You could say he spoke about god without speaking about god. Here is an example from his poem, The Knight.
… He has conquered in earth’s name
Committing these trophies
To the small madnesss of roots, to the mineral stasis
And to rain.
An unearthly cry goes up.
The Universes squabble over him—
Here a bone, there a rag.
His sacrifice is perfect. He reserves nothing.
Skylines tug him apart, winds drink him,
Earth itself unravels him from beneath—
His submission is flawless.
Blueflies lift off his beauty.
The knight is in a battle with the material world. He wins that battle by surrendering and absorbing into it. In the end:
His spine survives its religion,
The texts moulder.
In Hughes’ world, the human entity survives god. Why? Because he wrote the myth. That’s why.

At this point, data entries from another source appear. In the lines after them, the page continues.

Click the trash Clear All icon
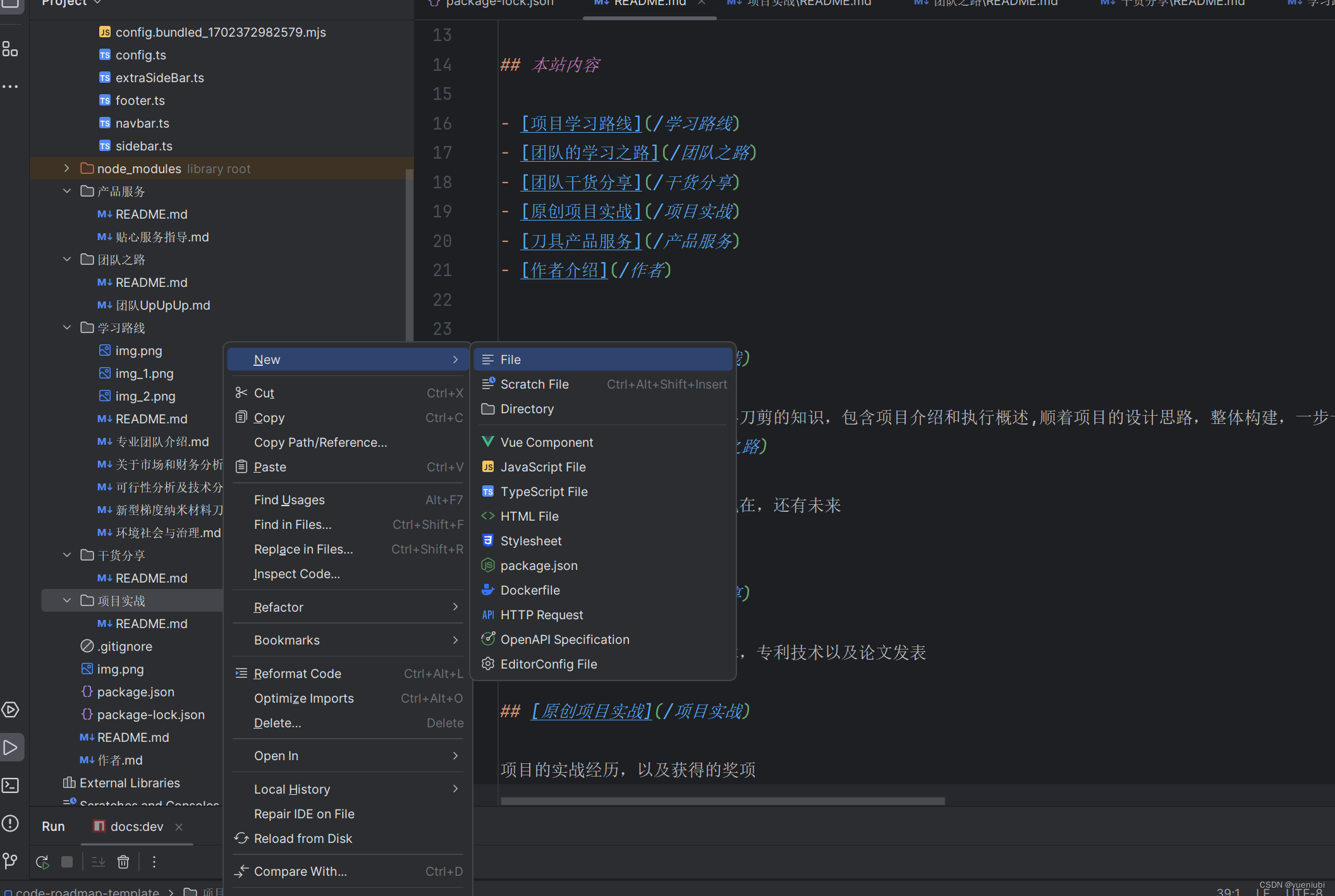coord(123,862)
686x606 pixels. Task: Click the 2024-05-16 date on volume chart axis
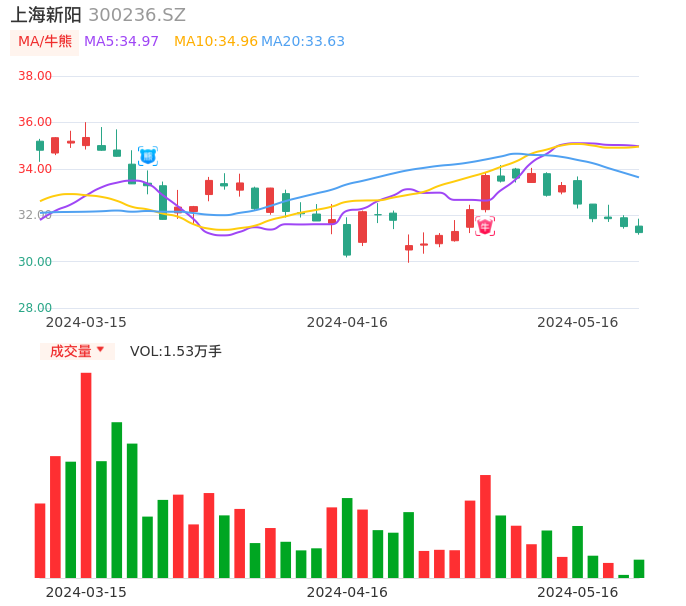(578, 592)
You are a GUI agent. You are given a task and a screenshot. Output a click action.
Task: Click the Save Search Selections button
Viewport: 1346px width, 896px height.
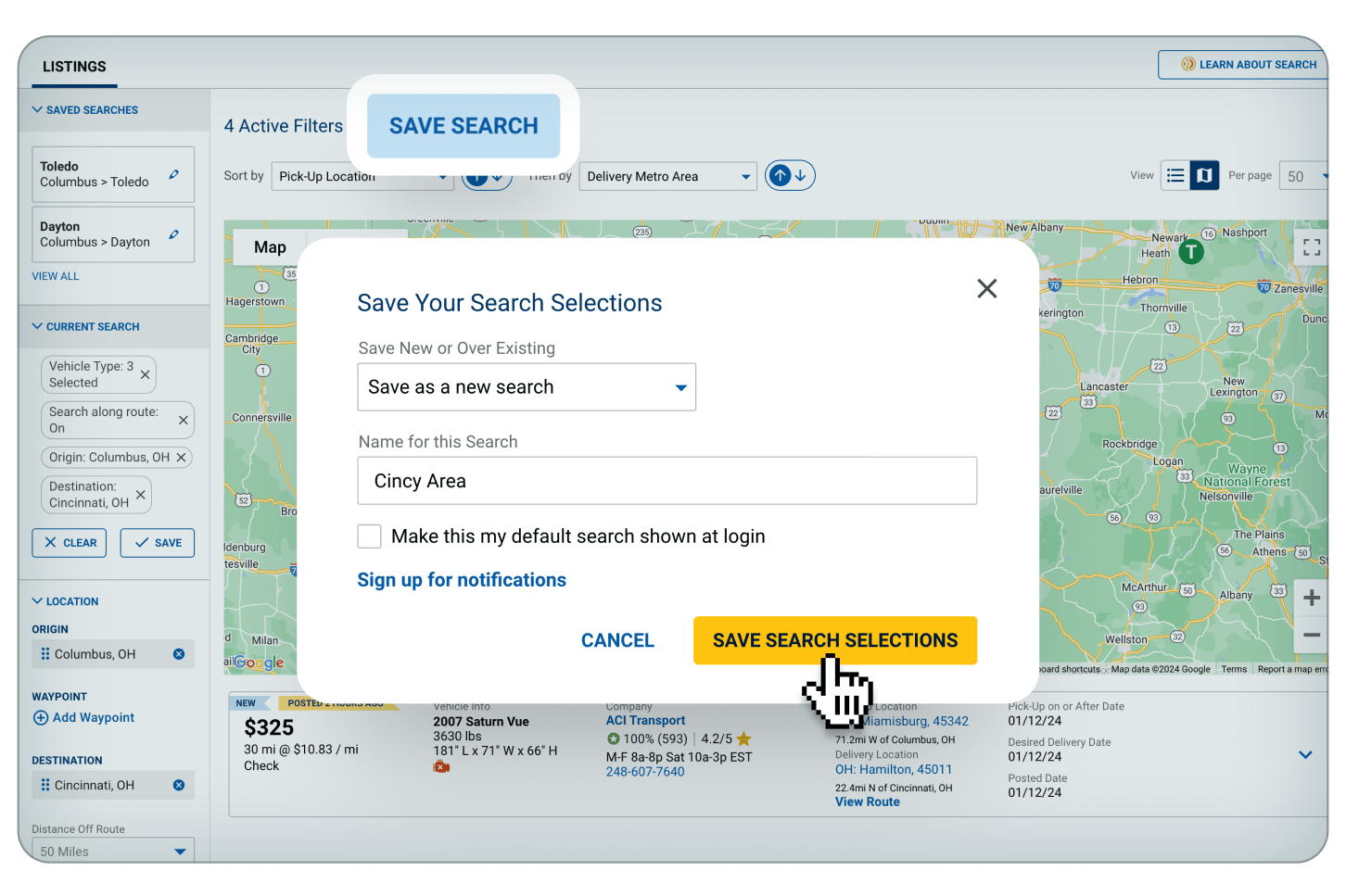834,640
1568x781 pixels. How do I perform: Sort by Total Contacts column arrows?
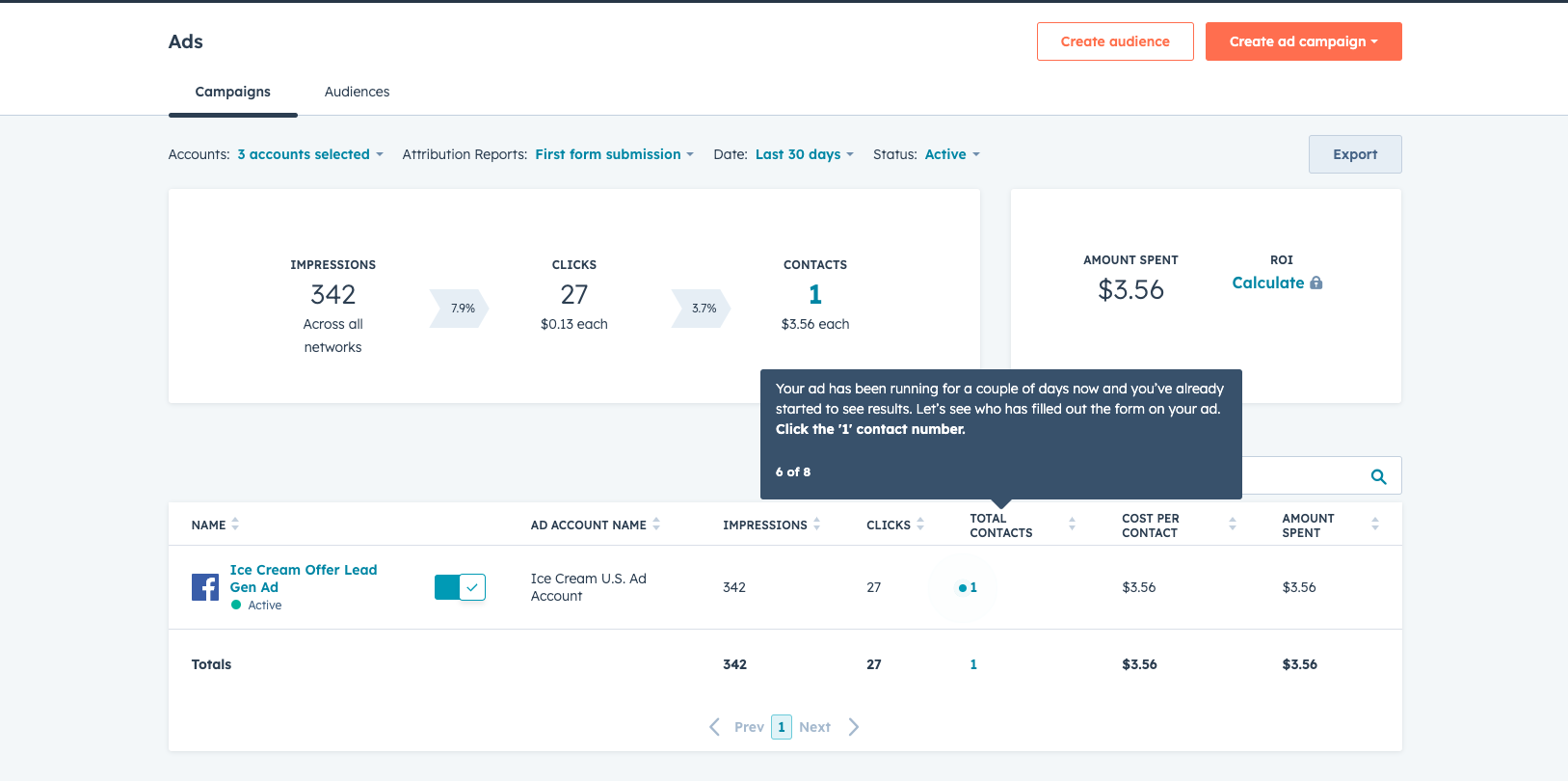coord(1072,525)
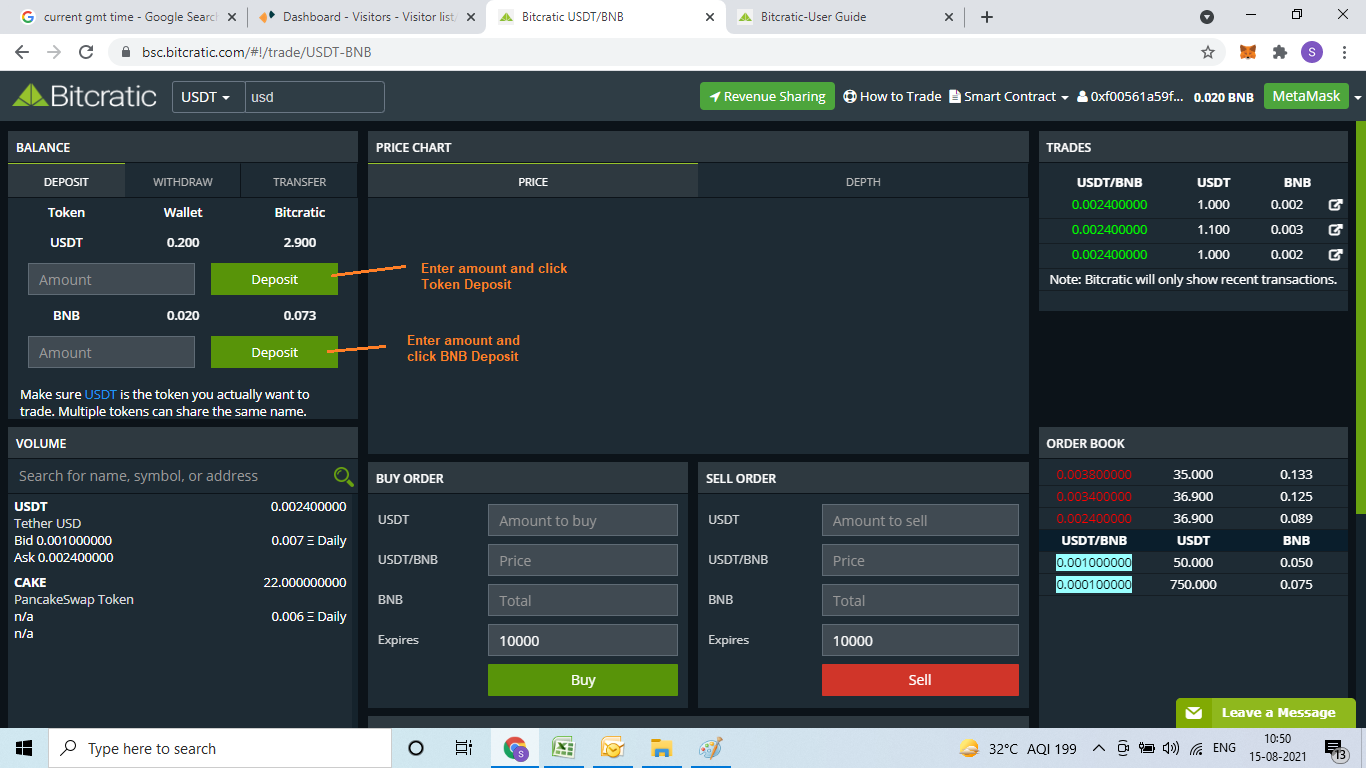
Task: Open the browser Extensions puzzle icon
Action: 1279,52
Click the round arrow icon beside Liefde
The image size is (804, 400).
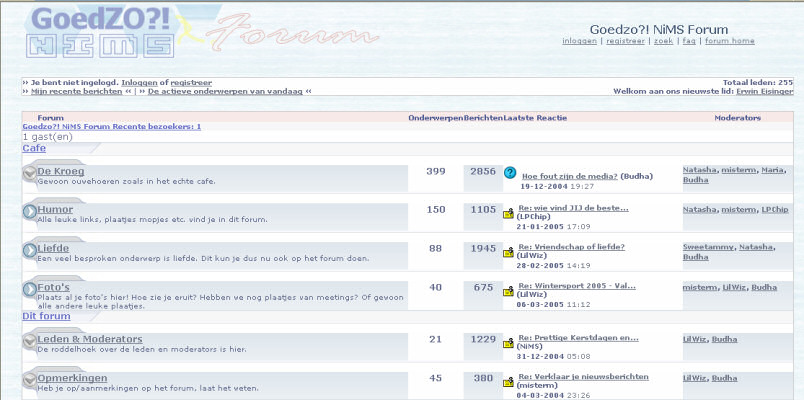(30, 250)
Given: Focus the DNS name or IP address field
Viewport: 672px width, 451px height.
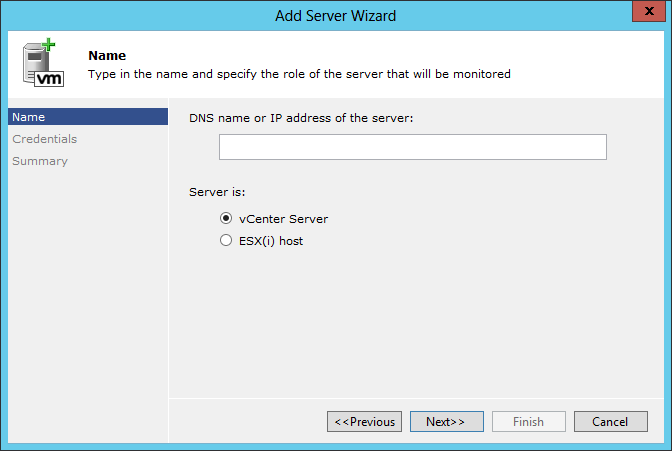Looking at the screenshot, I should click(413, 147).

We have all the themes of any Abrahamic religion in that poem, and yet even I, as an atheist, can find relevance in it. Mythology is a powerful tool for a writer, and Hughes knew that. He wrote entire books of them, from his incredible poetry collection, Crow, to the children’s book, Moon Whales. He created his own worlds because inventions can be bent into any shape you like. Religions cannot.
Mostly, Hughes’ many myths succeed because they are so visceral. Hughes ties them to the earth by describing earthly sensations and tendencies through rocks and blueflies and unravellings. He used to play on primitive life because it appeals to the most primitive parts of our minds.
In inventing religion, Hughs becomes the shaman of his time. He becomes chosen by the spirits.
Anne Sexton used a similar trick. In many ways, she created the mythology of the Fifties housewife. In her world, anything can happen because it is she who invented it. She created the rules, so she had absolute power over them.
Hughes described his poetic goals as creating “a language for the whole mind at its most wakeful.” So he hoped his poems would appeal to every single part of our minds, and I believe he achieved exactly that.
We’ve tried this exercise before, but let’s try it again: Write a poem or short story that creates your own mythology. The catch? That mythology must appeal to universal human experiences.